## ABOUT THIS EXERCISE
Nothing but the lines from the one containing "Click the add new layer icon" through the end of the entries below should be set down, each exactly as written.
═══ DATA EXTRACT
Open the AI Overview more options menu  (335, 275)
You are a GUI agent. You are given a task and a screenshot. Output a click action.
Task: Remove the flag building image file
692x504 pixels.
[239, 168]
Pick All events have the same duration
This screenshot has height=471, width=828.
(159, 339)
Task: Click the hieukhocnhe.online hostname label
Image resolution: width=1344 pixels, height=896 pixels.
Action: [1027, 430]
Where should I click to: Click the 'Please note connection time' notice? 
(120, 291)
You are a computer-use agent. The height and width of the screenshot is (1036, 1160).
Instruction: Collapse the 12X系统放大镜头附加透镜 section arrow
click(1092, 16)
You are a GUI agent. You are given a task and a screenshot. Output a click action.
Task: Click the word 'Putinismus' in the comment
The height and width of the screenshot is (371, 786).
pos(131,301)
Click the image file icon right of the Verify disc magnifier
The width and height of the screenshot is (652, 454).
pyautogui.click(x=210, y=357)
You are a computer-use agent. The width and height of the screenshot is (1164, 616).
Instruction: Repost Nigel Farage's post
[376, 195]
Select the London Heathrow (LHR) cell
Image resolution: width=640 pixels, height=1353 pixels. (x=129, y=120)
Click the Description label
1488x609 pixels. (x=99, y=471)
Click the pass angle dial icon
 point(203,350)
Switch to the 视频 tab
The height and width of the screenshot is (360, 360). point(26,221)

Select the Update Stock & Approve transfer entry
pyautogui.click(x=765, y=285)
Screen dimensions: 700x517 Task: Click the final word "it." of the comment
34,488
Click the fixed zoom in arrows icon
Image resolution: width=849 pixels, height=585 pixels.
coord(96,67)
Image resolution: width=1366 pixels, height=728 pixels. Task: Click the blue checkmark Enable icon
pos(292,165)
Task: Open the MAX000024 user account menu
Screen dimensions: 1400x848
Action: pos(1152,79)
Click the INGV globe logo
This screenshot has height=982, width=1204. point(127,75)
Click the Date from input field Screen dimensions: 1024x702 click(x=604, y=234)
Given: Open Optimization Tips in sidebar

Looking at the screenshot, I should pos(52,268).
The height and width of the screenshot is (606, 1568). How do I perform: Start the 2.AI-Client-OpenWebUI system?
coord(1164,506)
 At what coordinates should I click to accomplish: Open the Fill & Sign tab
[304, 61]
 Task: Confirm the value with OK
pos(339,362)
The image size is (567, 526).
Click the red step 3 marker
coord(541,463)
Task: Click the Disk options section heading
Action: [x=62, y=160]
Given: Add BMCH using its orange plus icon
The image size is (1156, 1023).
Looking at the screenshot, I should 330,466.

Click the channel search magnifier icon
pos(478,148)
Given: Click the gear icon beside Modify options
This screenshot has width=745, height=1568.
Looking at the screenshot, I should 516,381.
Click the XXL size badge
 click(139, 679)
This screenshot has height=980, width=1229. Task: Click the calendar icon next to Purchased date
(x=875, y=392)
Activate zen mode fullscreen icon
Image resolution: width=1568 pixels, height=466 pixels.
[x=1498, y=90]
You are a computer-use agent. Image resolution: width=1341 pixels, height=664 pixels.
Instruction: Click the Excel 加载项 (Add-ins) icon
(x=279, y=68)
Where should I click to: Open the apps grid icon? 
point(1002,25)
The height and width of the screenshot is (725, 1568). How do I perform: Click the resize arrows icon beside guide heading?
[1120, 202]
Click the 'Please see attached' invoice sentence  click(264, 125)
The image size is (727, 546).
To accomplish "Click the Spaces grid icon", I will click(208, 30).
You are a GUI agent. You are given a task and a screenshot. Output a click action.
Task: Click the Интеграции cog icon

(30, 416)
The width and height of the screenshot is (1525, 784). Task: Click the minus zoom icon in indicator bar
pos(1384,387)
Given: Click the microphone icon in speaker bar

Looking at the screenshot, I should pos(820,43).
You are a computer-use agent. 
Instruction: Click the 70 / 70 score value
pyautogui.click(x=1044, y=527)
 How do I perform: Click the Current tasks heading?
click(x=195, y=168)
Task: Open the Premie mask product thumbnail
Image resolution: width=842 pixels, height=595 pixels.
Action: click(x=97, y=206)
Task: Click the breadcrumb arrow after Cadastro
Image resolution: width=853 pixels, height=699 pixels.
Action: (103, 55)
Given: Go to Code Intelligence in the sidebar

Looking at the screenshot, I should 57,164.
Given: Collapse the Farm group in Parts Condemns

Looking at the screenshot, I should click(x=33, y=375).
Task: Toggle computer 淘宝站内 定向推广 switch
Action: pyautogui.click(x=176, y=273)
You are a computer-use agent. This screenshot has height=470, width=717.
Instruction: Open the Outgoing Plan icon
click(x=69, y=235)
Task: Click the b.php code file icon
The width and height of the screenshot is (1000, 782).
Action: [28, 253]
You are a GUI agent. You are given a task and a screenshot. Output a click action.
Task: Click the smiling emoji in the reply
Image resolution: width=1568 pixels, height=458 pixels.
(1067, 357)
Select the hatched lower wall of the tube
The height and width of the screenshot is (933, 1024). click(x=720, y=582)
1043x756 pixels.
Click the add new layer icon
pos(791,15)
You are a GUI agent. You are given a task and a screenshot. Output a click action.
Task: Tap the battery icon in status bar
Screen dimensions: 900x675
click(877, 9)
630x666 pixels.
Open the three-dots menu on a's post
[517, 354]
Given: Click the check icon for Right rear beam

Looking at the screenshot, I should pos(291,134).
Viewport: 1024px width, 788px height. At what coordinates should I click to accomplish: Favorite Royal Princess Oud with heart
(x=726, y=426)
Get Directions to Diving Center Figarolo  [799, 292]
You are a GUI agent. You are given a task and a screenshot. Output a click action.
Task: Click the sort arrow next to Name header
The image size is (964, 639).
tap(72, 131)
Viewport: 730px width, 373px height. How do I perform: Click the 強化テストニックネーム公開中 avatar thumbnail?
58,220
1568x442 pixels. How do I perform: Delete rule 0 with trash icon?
══════
## SOLUTION
Click the add new layer icon
pos(791,15)
You are a GUI agent. You are given a task and a screenshot. Output a click action.
Task: Tap the battery icon in status bar
Screen dimensions: 900x675
click(877, 9)
630x666 pixels.
Open the three-dots menu on a's post
[517, 354]
Given: Click the check icon for Right rear beam

Looking at the screenshot, I should pos(291,134).
Viewport: 1024px width, 788px height. At what coordinates should I click to accomplish: Favorite Royal Princess Oud with heart
(x=726, y=426)
Get Directions to Diving Center Figarolo  [799, 292]
You are a GUI agent. You are given a task and a screenshot. Output a click action.
Task: Click the sort arrow next to Name header
The image size is (964, 639).
tap(72, 131)
Viewport: 730px width, 373px height. How do I perform: Click the 強化テストニックネーム公開中 avatar thumbnail?
58,220
1568x442 pixels. How do I perform: Delete rule 0 with trash icon?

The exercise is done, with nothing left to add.